» **GOAL OF THE EXERCISE**
Output the lines of the records from the one containing "Task: Open the notifications bell" through the last, both ends included. Leave pictures out.

Start of RECORDED INFORMATION

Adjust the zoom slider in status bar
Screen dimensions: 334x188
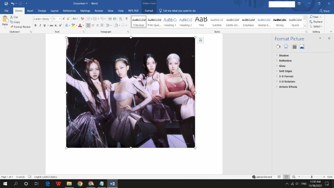[x=311, y=177]
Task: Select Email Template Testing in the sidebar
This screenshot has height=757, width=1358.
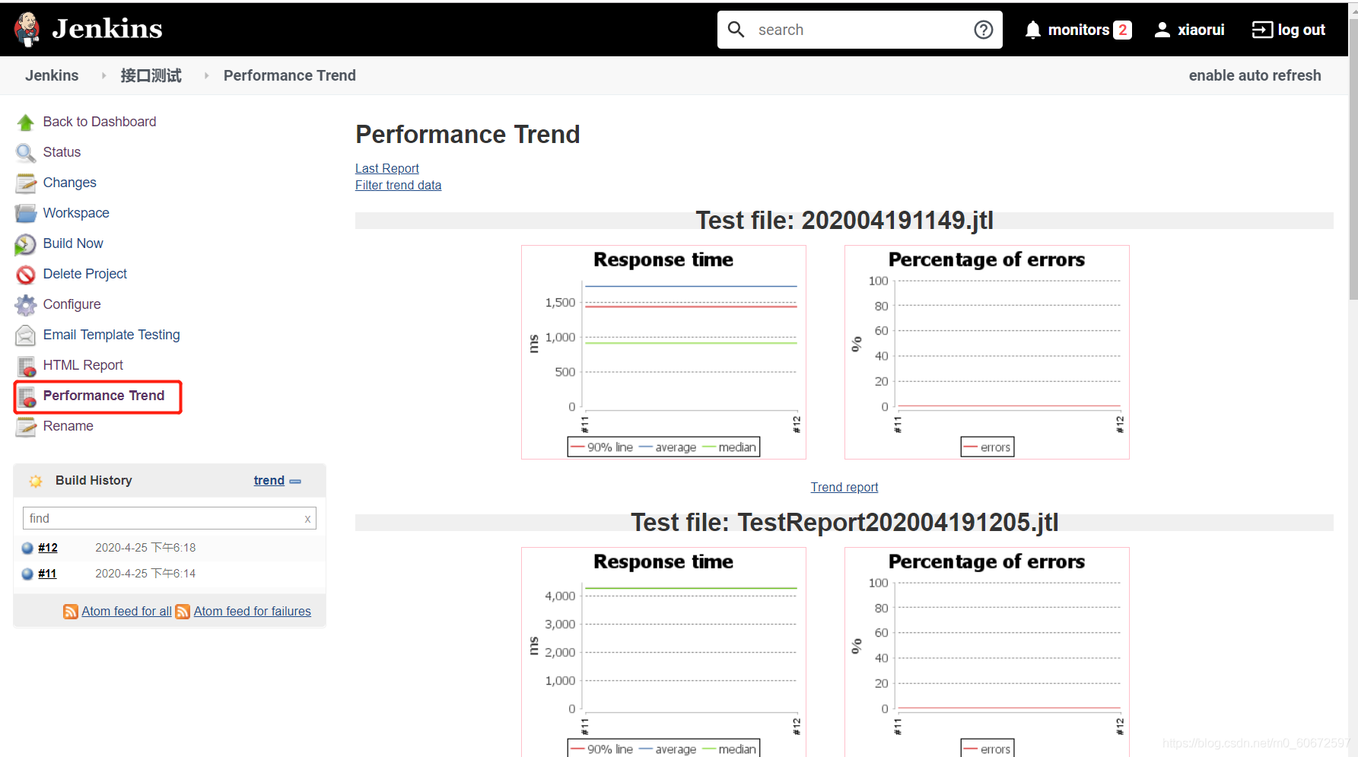Action: [x=112, y=335]
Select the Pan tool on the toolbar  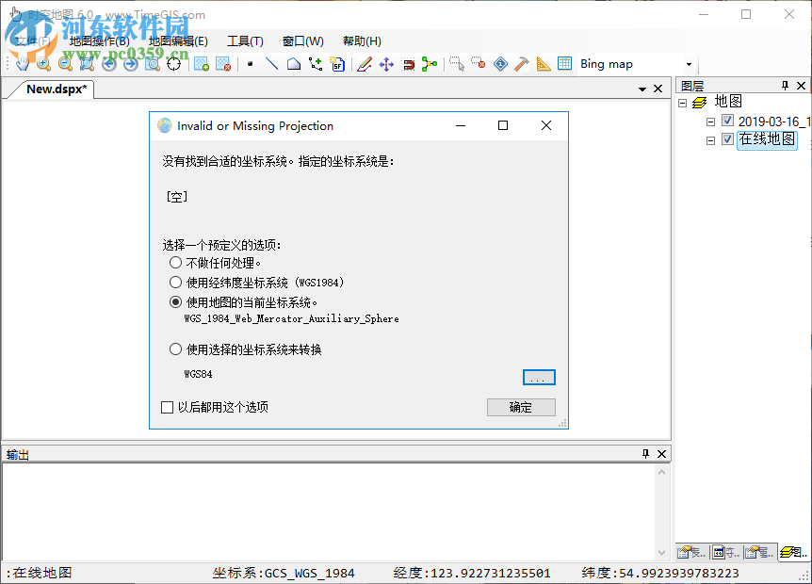click(22, 63)

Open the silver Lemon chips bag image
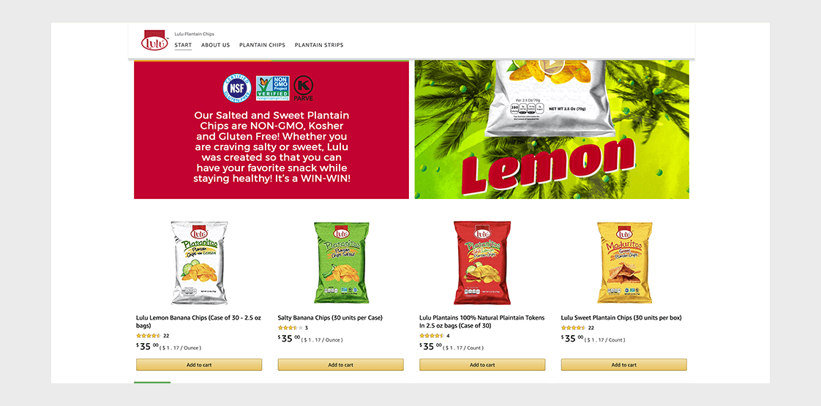(x=199, y=263)

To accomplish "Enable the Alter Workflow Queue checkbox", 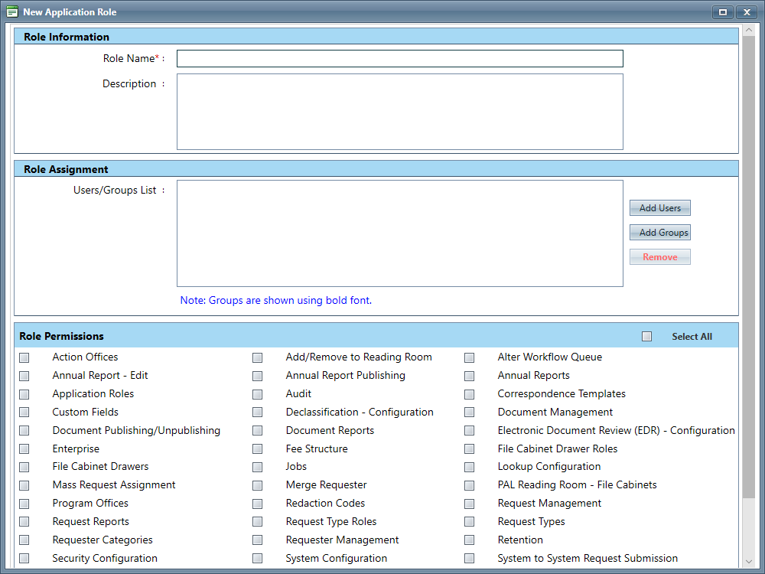I will point(470,357).
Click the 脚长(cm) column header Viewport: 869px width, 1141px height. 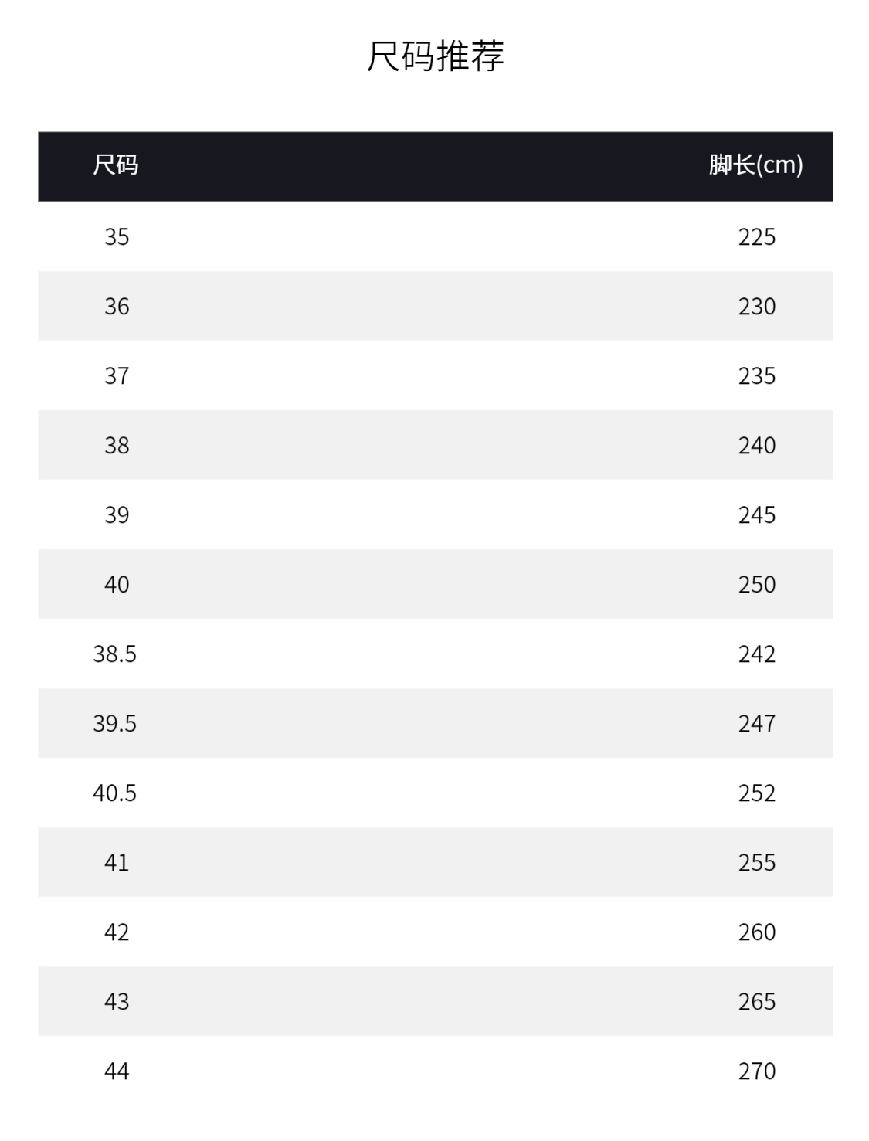[755, 165]
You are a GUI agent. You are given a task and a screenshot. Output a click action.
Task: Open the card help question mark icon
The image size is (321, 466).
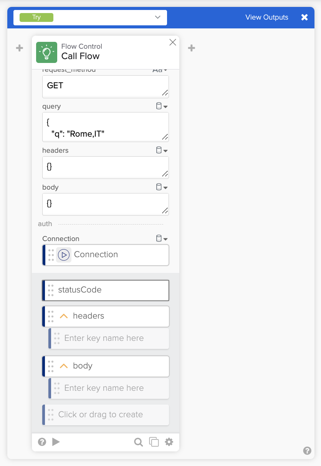tap(42, 442)
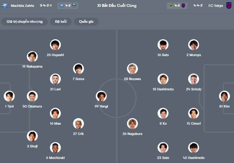This screenshot has width=234, height=163.
Task: Click goalkeeper Tani's avatar
Action: [x=9, y=96]
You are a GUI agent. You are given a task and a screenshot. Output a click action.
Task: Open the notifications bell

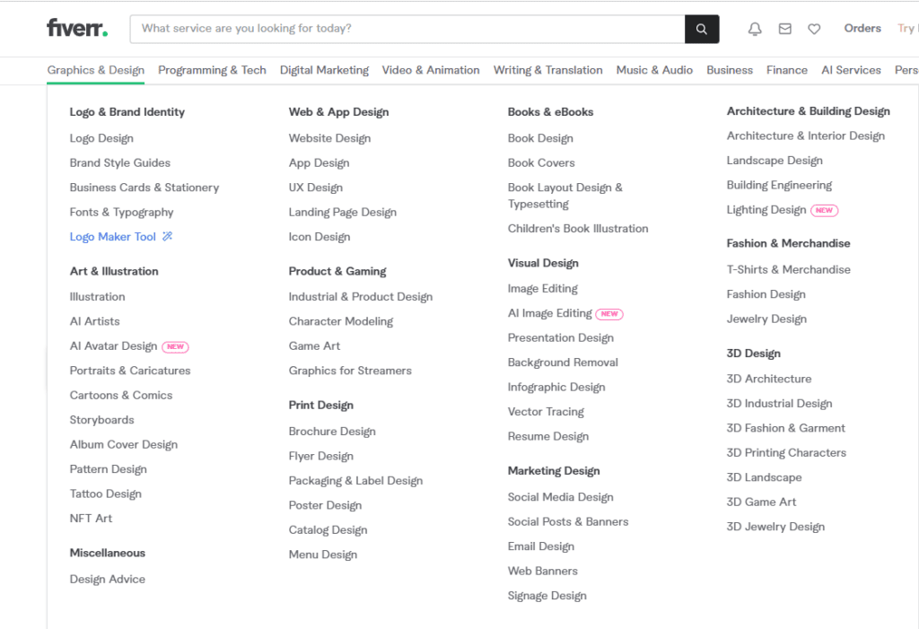755,28
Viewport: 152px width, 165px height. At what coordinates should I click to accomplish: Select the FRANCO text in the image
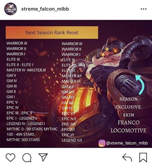click(x=129, y=123)
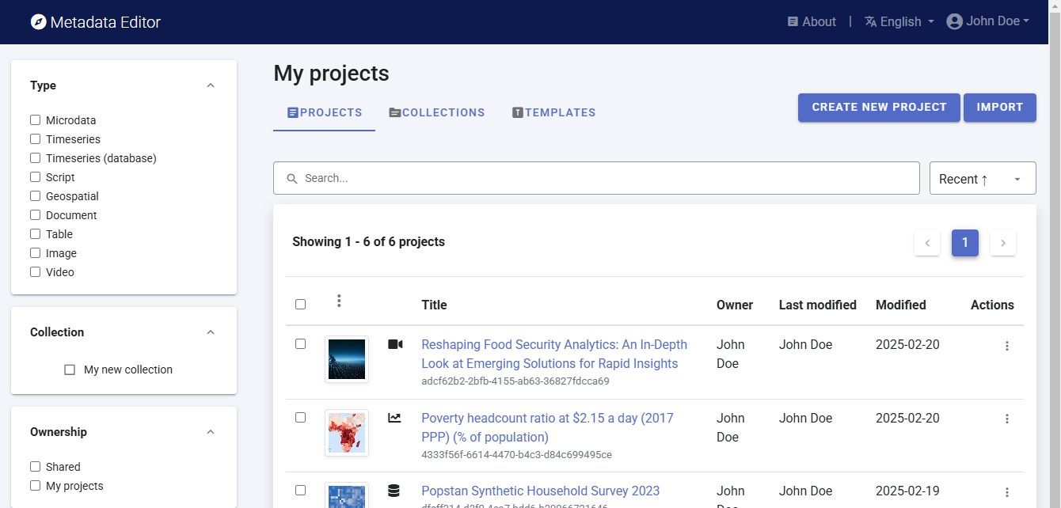Open the three-dot bulk options in table header

pos(339,301)
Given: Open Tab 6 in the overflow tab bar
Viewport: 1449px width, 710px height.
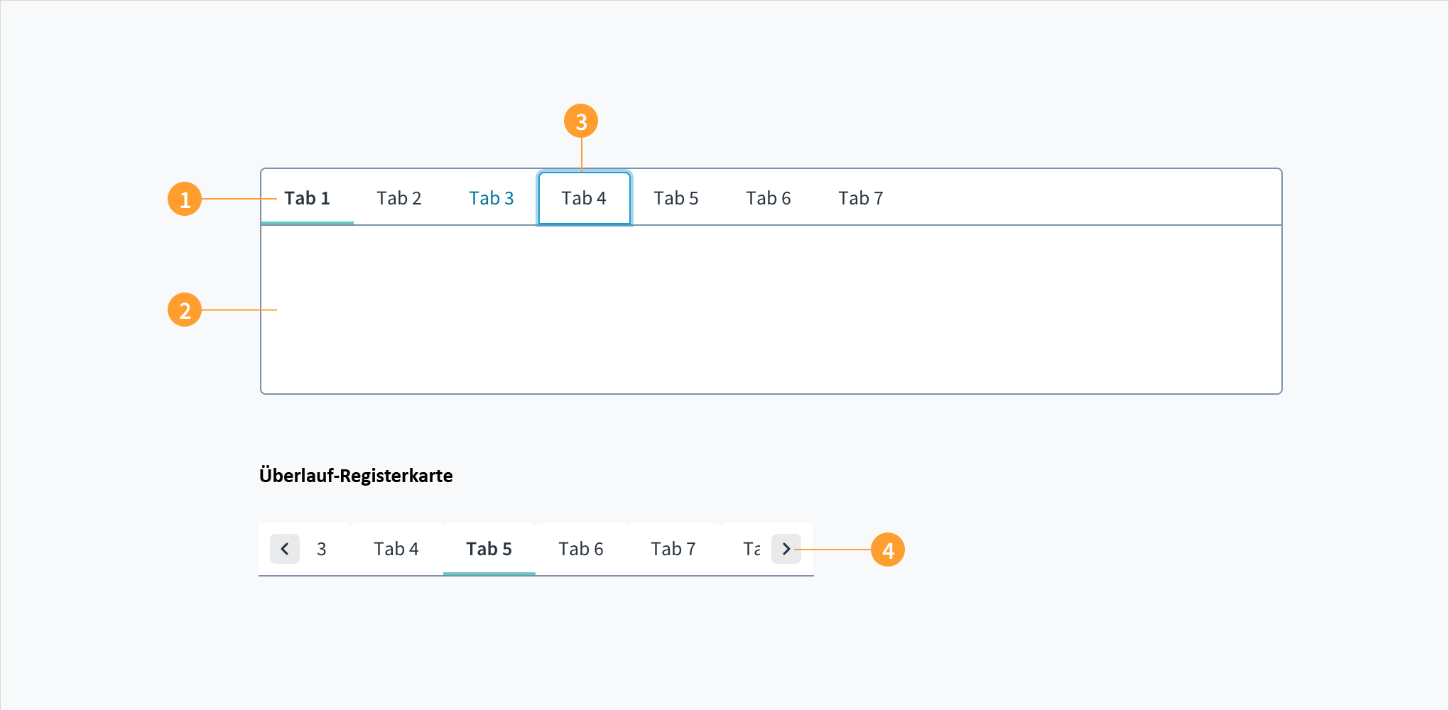Looking at the screenshot, I should [x=581, y=549].
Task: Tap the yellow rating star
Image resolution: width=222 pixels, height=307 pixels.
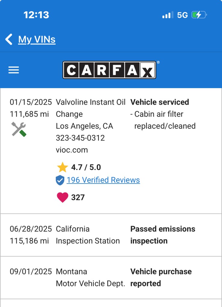Action: click(62, 167)
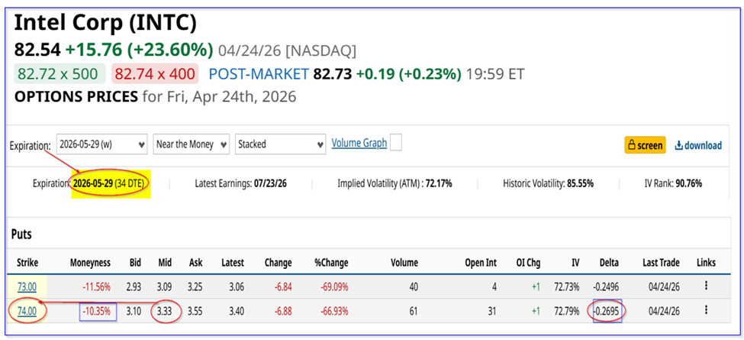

End of RECORDED INFORMATION

» **ANSWER SECTION**
Task: Open the notifications bell

755,28
Viewport: 152px width, 165px height. At what coordinates should I click to accomplish: Select the FRANCO text in the image
click(x=129, y=123)
Open the three-dot bulk options in table header

pos(339,301)
Given: Open Tab 6 in the overflow tab bar
Viewport: 1449px width, 710px height.
Looking at the screenshot, I should [x=581, y=549].
Task: Tap the yellow rating star
Image resolution: width=222 pixels, height=307 pixels.
Action: click(62, 167)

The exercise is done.